EN BREF – Suite aux trois attaques qui ont tué une vingtaine de brebis à Chichilianne, le préfet a autorisé les tirs de défense sur le loup, tout en enjoignant les éleveurs à davantage se protéger. Une mesure d’urgence pour tenter de repousser le grand prédateur plus loin. Mais les tirs sont-ils la solution ?
Le préfet a donné son feu vert à des tirs de défense après trois attaques attribuées au loup survenues sur la commune de Chichilianne, dans le Trièves. En une dizaine de jours, une vingtaine de brebis ont été tuées ou ont dû être euthanasiées dans ce petit village sur les contreforts du Vercors.
Ce qui a mis le feu aux poudres ? L’attaque, coup sur coup, d’un même troupeau. La première fois, dans la nuit du 13 au 14 mai, l’attaque avait fait treize victimes. Le troupeau n’était pas protégé.
La seconde fois, le 15 mai au petit matin, deux brebis ont été égorgées pour ainsi dire sous les yeux du berger qui avait monté la garde aux côtés de son troupeau éclairé par les phares de son 4 x 4…
L’attaque de trop pour Yann Souriau, le maire de Chichilianne. L’élu est alors monté au créneau, réclamant l’intervention des chasseurs. Finalement, le préfet de l’Isère vient d’autoriser les tirs de défense autour des troupeaux qui bénéficient d’un minimum de protection, appelant l’ensemble des éleveurs à mettre en œuvre tous les moyens nécessaires pour protéger leurs bêtes. Car la protection des troupeaux est la condition sine qua non pour pouvoir tirer le loup…
Autorisation de tir pendant cinq ans
Appuyés par le maire, la député Marie-Noëlle Battistel (PS) et la conseillère départementale Frédérique Puissat (LR), les trois éleveurs de brebis de Chichilianne qui en ont fait la demande ont donc l’autorisation, via des chasseurs agréés, de tirer le loup… pendant cinq ans.

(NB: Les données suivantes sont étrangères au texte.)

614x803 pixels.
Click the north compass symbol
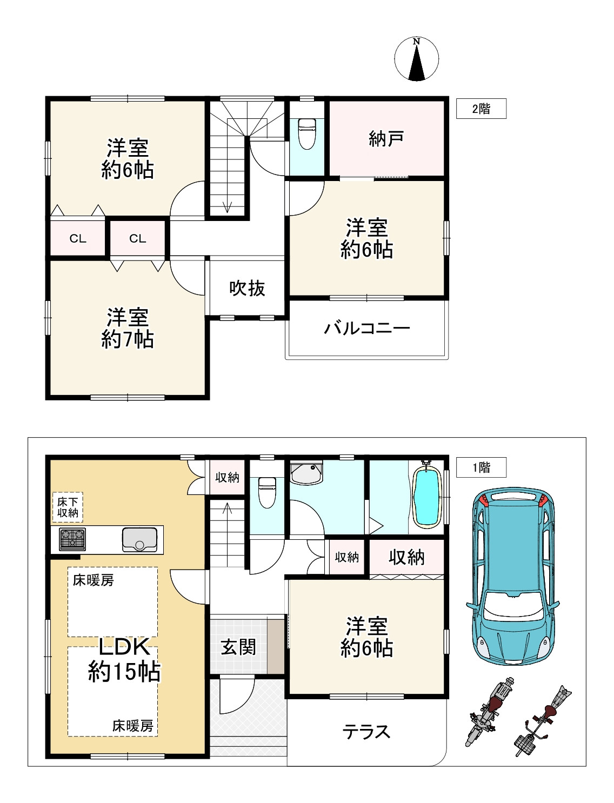coord(416,58)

Pour Yann Souriau, c’est le soulagement. « On rentre dans la légalité et on arrive à une certaine protection de l’espace communal. » Mais les tirs vont-ils permettre de rabattre le loup dans les bois ? Ne va-t-il pas être tenté d’aller voir ailleurs ? Car les troupeaux de brebis sont nombreux autour de Chichilianne. Et 6000 moutons sont attendus dans les prochains jours…

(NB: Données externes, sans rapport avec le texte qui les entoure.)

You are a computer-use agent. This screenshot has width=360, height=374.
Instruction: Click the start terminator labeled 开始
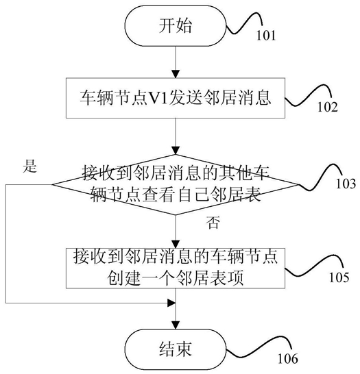[x=176, y=26]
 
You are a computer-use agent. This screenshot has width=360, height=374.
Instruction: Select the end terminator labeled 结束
[x=176, y=349]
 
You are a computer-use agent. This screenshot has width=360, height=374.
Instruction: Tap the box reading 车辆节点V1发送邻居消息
[x=176, y=98]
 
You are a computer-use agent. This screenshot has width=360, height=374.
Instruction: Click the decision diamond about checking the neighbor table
[x=176, y=184]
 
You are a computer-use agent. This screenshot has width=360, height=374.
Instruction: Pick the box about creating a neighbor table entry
[x=176, y=268]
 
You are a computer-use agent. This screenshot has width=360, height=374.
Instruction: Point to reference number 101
[x=266, y=35]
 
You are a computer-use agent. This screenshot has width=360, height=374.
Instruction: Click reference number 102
[x=328, y=107]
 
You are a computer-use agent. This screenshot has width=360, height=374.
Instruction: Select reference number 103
[x=346, y=184]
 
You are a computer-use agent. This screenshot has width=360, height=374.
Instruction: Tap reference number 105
[x=339, y=277]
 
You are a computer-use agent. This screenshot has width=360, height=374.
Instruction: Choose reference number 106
[x=288, y=358]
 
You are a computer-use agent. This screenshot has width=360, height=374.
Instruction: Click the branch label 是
[x=30, y=166]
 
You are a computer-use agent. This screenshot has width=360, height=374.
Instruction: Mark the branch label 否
[x=213, y=223]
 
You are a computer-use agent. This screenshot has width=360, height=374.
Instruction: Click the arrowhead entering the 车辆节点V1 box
[x=176, y=74]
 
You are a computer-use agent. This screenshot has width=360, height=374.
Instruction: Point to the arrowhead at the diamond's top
[x=176, y=151]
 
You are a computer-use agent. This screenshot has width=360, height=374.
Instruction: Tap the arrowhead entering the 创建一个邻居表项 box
[x=176, y=245]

« Ces tirs sont une réponse à l’urgence », poursuit le premier magistrat. Pas suffisante toutefois. L’élu réclame, au même titre que le sanglier, un plan de chasse pour le loup.
Bref, l’autorisation de tirer le loup à vue pour réguler les populations, non plus au coup par coup, mais de manière globale et concertée. Non plus à l’échelle de sa commune ni des Alpes, mais à l’échelle de l’Europe. Une tout autre stratégie que celle employée aujourd’hui, basée sur la mise en place de mesures locales et progressives.
Yann Souriau se défend de vouloir massacrer le loup : « Il s’agit de diminuer la pression de population des loups et de les encourager à se nourrir de la faune sauvage. » Mais les mesures de protection mises en œuvre jusque-là tout comme les tirs de défense sont-ils la solution ? Le Conseil scientifique du patrimoine naturel et de la biodiversité mandaté par le gouvernement, en doute.
« Le bilan de ces mesures est mitigé, voire négatif, soulignent les experts dans un rapport rendu en janvier 2016, soit parce que le loup finit par les contourner, soit parce que les tirs de défense ne jouent pas le rôle attendu qui est de supprimer les loups malfaisants et d’apprendre aux autres à se méfier de l’homme et de ses troupeaux. »
En 2015, trente tirs de défense ont été accordés en Isère. Aucun loup n’a été abattu. En tout, 438 bêtes attaquées par le loup ont été indemnisées l’année dernière. Sur le département, le cheptel est estimé à 100.000 ovins.